Ernst Weber (1795 -1878) He was a doctor and professor of anatomy at the University of Leipzig. He asked a fundamental questions about perception –How do we notice the difference in intensities of two different stimuli? (e.g. how do we know that one thing weighs more than another) He set out to systematically and experimentally study this question. He developed a ‘psychological law’ concerning ‘just noticeable differences’ –∆R/R=K where R is the stimulus intensity (R=Reiz) and K is a constant
Gustav Fechner (1801-1887) Fechner also studied and worked at the University of Leipzig. Fechner is considered the founder of Psychophysics – the study of the relationship between stimuli (specified in physical terms) and the sensations and perceptions evoked by these stimuli He studied the limen (thresholds) of perception –Absolute (what is the minimal amount of energy for a stimulus to be detected) –Relative (what change in stimulus energy is required for that change to be detected) He was interested in relating the perceived magnitude of a sensation to the physical stimulus: –S = k log R
Hermann Von Helmholz (1821 -1894) Helmholz studied at a medical institute in Berlin and served as a military surgeon in the prussian army. He later worked as a professor in the University of Konisberg doing ground breaking research in physiology, physics and psychology He developed a theory of hearing that involved the basilar member acting as a tonal analyzer responding differentially to different frequencies. His method focussed on sensations themselves and not on the objects sensed –He introduced the idea of unconscious processing of stimuli (based on learned associations –This process is inductive and leads to generalisations between similar stimuli
Wilhelm Wundt (1832 – 1920) Wilhelm Wundt was born in the Baden region of southwest Germany He studied at the University of Heidelberg initially as a physiologist but changing to medicine and then back to physiology. He later working in Leipzig In his book (Principles of Physiological Psychology) Wundt set about establishing Psychology as the experimental science of the mind. He emphasized the need to study the ‘content’ of the mind Both attention and volition were fundamental to Wundt’s psychology which he name ‘voluntarism’

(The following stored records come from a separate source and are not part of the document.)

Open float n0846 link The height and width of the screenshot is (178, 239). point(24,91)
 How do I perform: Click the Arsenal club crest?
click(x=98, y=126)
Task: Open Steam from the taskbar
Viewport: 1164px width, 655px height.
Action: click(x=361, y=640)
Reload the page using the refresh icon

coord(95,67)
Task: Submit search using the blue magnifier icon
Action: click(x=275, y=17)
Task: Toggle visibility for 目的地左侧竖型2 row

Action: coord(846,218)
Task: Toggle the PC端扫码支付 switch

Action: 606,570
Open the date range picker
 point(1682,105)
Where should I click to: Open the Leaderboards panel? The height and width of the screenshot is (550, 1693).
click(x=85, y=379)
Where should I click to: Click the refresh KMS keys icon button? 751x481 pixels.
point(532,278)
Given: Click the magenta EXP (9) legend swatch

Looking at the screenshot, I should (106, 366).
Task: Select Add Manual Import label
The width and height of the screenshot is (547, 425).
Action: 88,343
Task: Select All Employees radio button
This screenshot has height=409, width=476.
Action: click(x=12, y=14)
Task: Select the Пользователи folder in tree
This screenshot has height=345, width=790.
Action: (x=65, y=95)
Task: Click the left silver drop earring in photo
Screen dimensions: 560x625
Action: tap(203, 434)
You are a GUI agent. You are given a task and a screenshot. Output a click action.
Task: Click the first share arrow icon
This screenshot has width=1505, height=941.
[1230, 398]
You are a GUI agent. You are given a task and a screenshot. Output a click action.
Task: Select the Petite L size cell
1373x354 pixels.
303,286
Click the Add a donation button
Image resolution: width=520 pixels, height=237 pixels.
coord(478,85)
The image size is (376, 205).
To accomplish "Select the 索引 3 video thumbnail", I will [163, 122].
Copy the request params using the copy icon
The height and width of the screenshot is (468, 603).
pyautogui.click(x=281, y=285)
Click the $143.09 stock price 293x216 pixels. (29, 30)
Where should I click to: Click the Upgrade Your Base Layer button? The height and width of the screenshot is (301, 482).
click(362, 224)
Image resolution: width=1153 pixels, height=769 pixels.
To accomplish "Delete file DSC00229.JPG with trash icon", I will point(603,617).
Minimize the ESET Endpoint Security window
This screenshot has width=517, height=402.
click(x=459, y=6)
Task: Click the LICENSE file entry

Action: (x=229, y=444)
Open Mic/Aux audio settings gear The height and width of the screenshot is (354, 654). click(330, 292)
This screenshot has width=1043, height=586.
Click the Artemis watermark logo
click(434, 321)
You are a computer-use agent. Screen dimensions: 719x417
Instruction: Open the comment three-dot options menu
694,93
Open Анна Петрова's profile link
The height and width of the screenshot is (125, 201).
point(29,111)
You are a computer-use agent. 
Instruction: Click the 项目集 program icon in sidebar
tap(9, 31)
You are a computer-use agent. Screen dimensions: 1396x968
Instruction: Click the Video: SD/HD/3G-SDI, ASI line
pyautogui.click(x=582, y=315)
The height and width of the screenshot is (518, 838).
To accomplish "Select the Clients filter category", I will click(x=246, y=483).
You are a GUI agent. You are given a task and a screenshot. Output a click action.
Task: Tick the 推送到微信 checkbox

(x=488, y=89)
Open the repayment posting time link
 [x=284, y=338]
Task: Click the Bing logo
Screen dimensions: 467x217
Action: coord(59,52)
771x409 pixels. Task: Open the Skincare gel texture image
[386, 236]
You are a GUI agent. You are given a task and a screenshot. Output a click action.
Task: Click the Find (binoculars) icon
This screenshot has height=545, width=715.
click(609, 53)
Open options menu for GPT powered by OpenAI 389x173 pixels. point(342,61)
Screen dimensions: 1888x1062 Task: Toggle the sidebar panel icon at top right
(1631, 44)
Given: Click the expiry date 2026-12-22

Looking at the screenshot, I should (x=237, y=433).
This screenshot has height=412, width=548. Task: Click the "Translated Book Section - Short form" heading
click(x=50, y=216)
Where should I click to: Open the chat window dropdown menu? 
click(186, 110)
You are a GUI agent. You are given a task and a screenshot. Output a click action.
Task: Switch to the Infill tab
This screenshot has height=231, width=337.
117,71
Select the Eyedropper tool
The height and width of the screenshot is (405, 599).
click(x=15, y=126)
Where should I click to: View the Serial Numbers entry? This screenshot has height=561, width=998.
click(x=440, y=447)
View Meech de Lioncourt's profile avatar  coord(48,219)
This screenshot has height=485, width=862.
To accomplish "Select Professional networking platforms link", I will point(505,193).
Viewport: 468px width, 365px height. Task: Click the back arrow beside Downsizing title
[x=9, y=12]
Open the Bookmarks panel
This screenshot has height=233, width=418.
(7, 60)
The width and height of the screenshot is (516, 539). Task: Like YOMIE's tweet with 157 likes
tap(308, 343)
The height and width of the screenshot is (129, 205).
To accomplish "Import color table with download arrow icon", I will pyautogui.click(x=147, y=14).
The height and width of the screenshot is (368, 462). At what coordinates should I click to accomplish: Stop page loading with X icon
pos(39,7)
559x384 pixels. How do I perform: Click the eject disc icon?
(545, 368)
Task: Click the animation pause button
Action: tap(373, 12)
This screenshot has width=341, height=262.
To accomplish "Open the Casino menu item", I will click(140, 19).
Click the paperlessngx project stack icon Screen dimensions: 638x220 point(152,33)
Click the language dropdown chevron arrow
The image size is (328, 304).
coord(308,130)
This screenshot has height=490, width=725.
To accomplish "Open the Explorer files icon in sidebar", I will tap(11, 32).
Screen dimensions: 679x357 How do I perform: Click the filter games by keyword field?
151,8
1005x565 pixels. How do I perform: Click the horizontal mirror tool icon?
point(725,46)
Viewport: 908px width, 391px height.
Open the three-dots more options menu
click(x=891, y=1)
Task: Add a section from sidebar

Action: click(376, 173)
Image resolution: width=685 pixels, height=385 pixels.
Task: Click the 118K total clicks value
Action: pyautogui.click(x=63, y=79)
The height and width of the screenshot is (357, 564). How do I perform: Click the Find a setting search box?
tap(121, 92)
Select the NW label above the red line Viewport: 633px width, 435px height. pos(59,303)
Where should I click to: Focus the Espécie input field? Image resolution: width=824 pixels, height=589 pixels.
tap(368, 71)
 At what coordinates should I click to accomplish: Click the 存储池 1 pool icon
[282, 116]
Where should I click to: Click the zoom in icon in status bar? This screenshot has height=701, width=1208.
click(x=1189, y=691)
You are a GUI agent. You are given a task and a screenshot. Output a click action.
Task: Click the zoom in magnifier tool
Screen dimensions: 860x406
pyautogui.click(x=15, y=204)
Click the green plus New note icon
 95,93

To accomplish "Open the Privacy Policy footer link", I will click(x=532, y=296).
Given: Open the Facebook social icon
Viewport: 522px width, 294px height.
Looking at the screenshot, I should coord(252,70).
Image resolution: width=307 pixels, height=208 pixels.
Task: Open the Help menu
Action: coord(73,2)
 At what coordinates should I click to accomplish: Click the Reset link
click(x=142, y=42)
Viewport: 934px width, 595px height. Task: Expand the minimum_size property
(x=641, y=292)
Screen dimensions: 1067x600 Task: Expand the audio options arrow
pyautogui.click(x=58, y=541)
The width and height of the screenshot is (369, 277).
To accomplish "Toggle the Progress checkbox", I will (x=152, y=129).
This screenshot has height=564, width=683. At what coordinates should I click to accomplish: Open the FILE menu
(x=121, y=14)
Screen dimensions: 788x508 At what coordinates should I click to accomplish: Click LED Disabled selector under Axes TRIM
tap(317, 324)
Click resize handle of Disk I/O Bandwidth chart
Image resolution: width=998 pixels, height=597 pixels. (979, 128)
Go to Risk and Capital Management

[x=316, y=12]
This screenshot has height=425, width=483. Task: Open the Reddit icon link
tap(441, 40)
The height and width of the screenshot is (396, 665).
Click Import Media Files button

Edward Titchener (1867-1927) Titchener, was a British student of Wilhelm Wundt and eventually founded the first Psychology Department in the USA at Cornell. He originally studied philosophy at Oxford University but became fascinated by Wundt’s work He developed his own view of Wundtian Psychology and tried to convince his American Colleagues of its importance Structuralism was his renamed version of ‘voluntarism’
Structural Psychology Structural Psychology had three fundamental aims –To describe consciousness in terms of its basic elements –To describe how those elements combine together –To explain how the nervous system is connected to consciousness Consciousness was defined as immediate experience – the nature of experience as it is experienced The experimental method used was introspection –It was only considered appropriate if it was conducted by well-trained scientists Most of the findings of this system of Psychology were undermined by other researchers –E.g. the ‘Imageless thought’ controversy –Boring (1950) noted that Structural Psychology was probably a negative force in the development of Psychology – a lot of effort was spent discrediting structural psychology.